It is budget day again, and citizens, investors from around the world and other stakeholders are itching to hear the country’s economic policies for the rest of the year and how it will affect their lives. In fact, there is high interest in this year’s budget presentation as it is the first full year budget after the economy was ravaged by the coronavirus pandemic.

So naturally, everyone is expecting what plans and policies government has in store to reverse the damage. What even adds to the high interest in this budget, albeit on a lighter note, is the fact that it is the first budget in the history of the country to be presented by Osei Kyei Mensah-Bonsu, Minister for Parliamentary Affairs, as Ken Ofori-Atta, who is the finance minister-designate has not yet been vetted by the Parliamentary Appointments Committee due to some health issues.

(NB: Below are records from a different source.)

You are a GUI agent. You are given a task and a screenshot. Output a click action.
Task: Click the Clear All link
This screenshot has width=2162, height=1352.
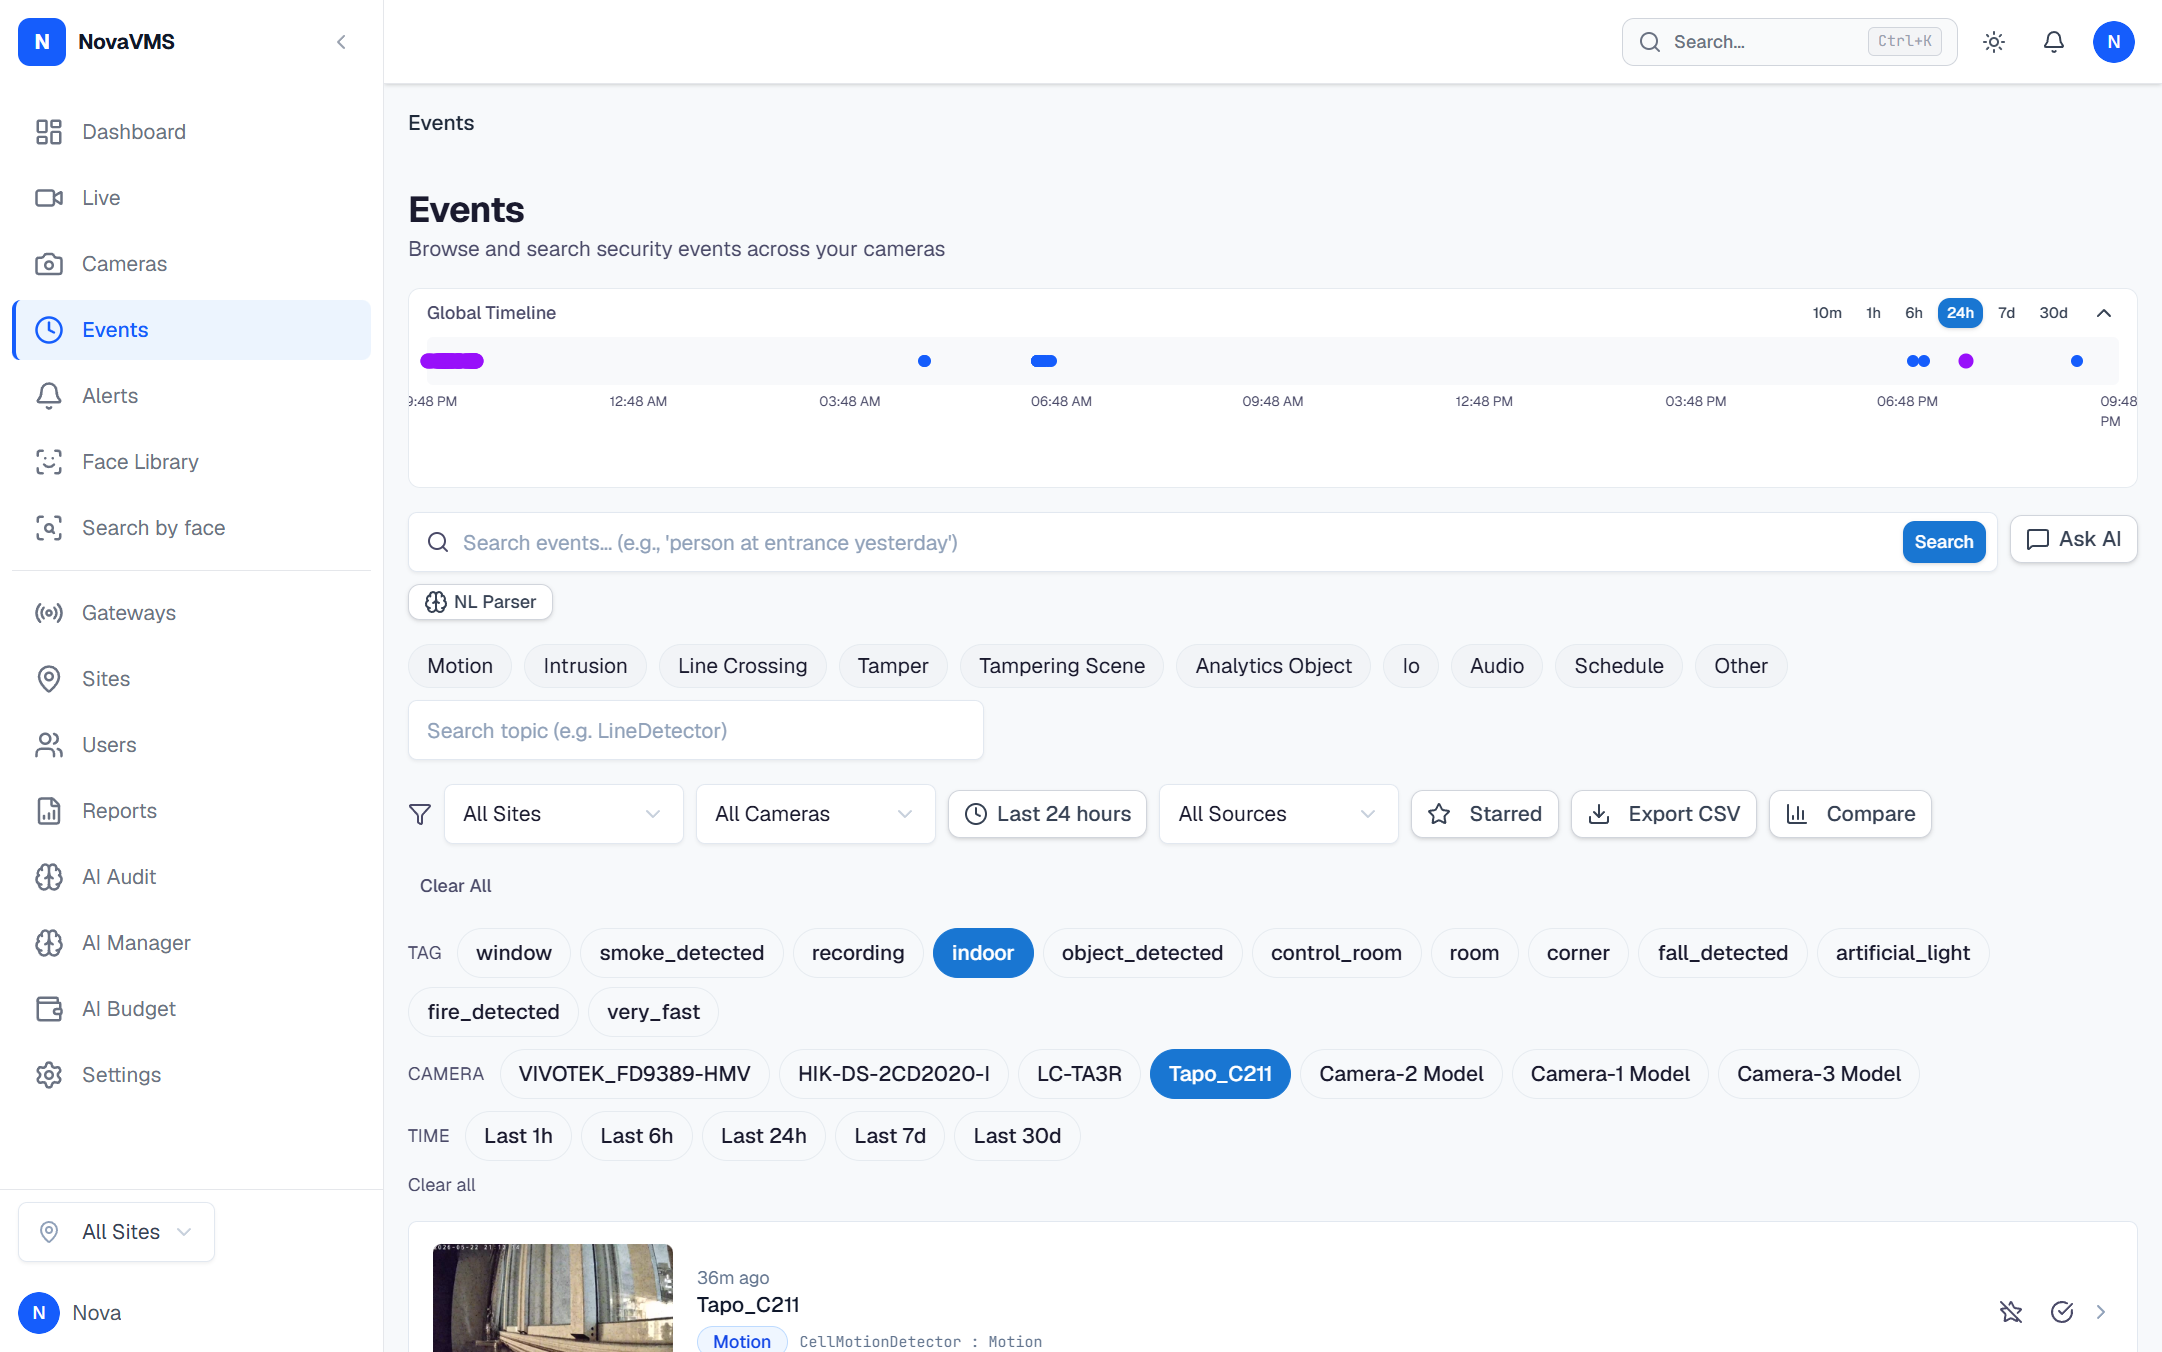tap(455, 886)
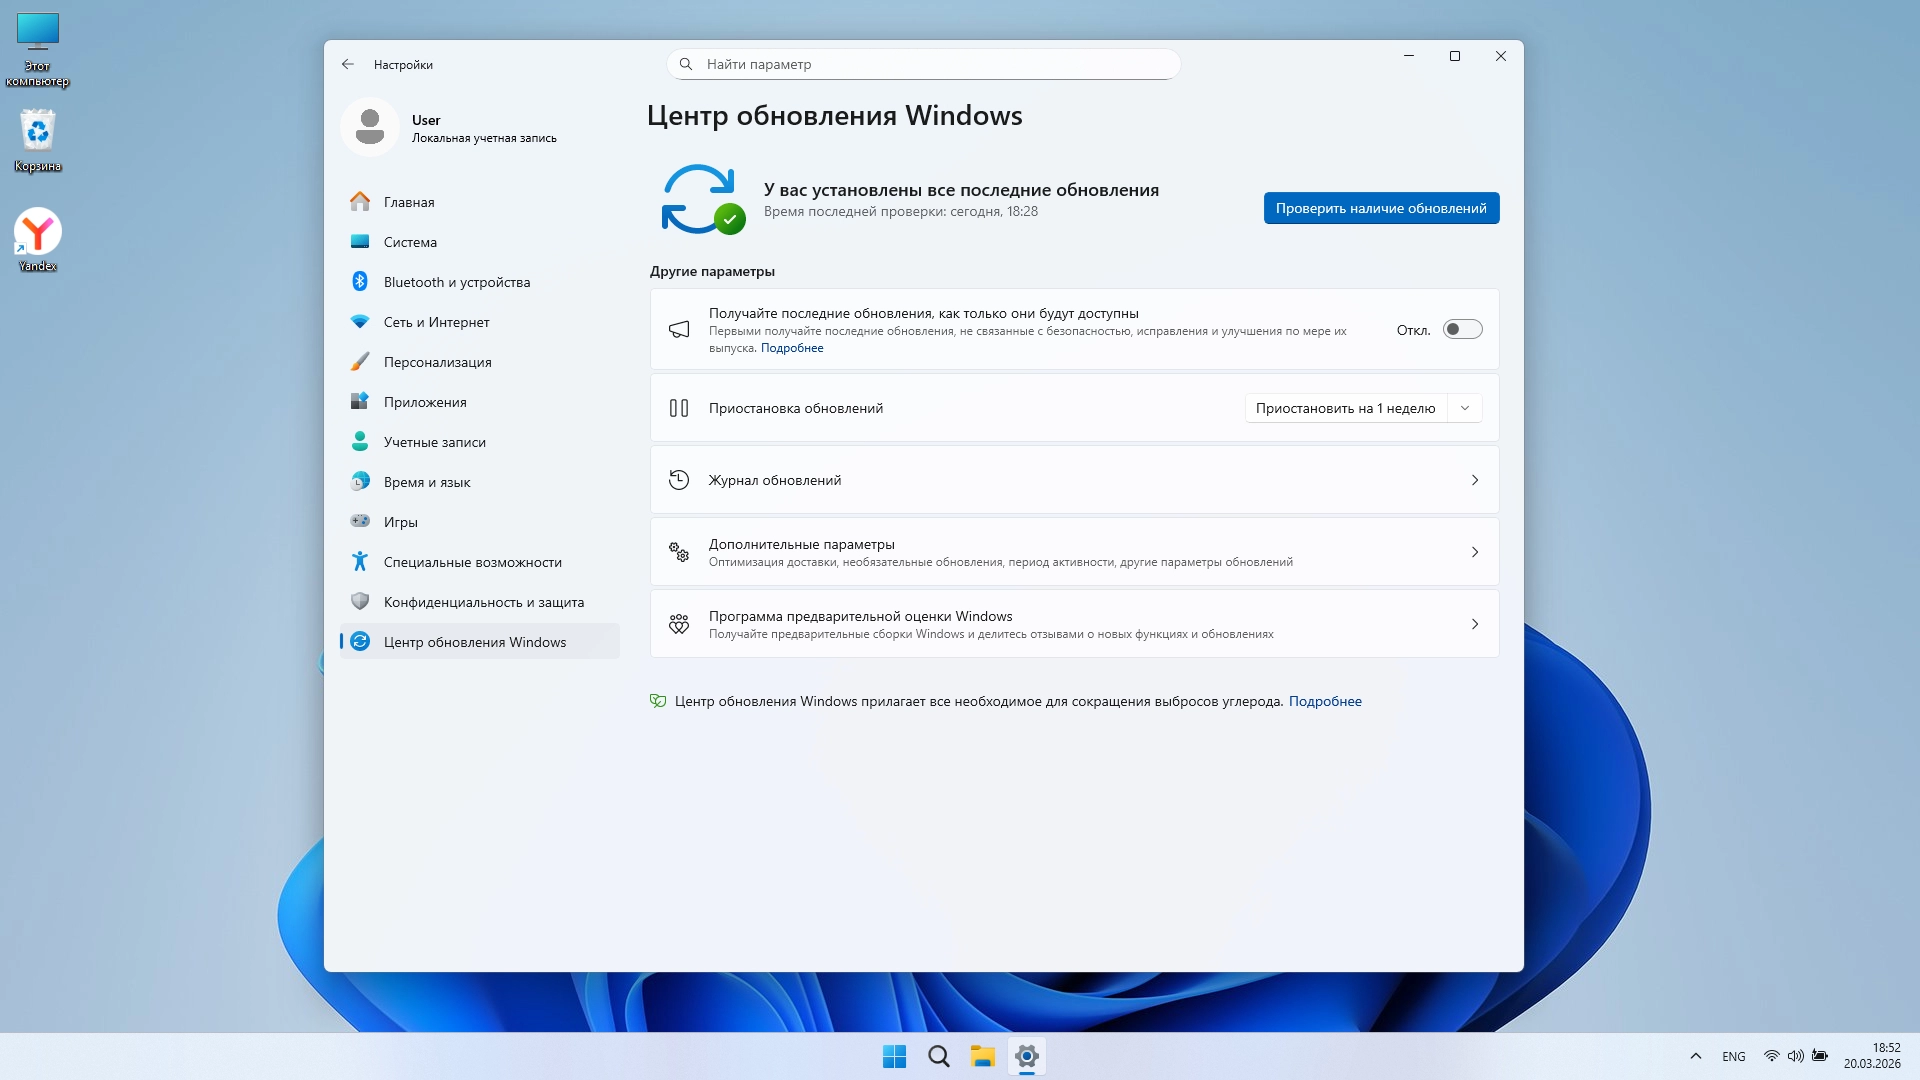This screenshot has height=1080, width=1920.
Task: Open Персонализация brush icon
Action: (x=360, y=362)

According to a statement from the Ministry of Finance, the budget statement will focus primarily on prudent policies to bring the economy back on track and will also touch on the continuation of government priority programmes to ensure economic growth. Health care, digitization of the economy and sanitation issues will feature prominently, it stated.

But according to experts, the budget must touch on at least three main areas, lest it will disappoint many, as these are the major issues on the minds and lips of businesses, market watchers, investors and analysts. The issues are: the unsustainable debt situation, revenue shortfall, and policies to boost growth in the private sector. Let’s begin with the most worrying – the debt situation.

The unsustainable debt situation

Granted, high debt level is not new to the economy as all five administrations under the fourth republic have been saddled with debt at a point in their governance. However, the situation has been worsened by the coronavirus pandemic which has given government more impetus to borrow, in the name of ‘we are not in normal times.’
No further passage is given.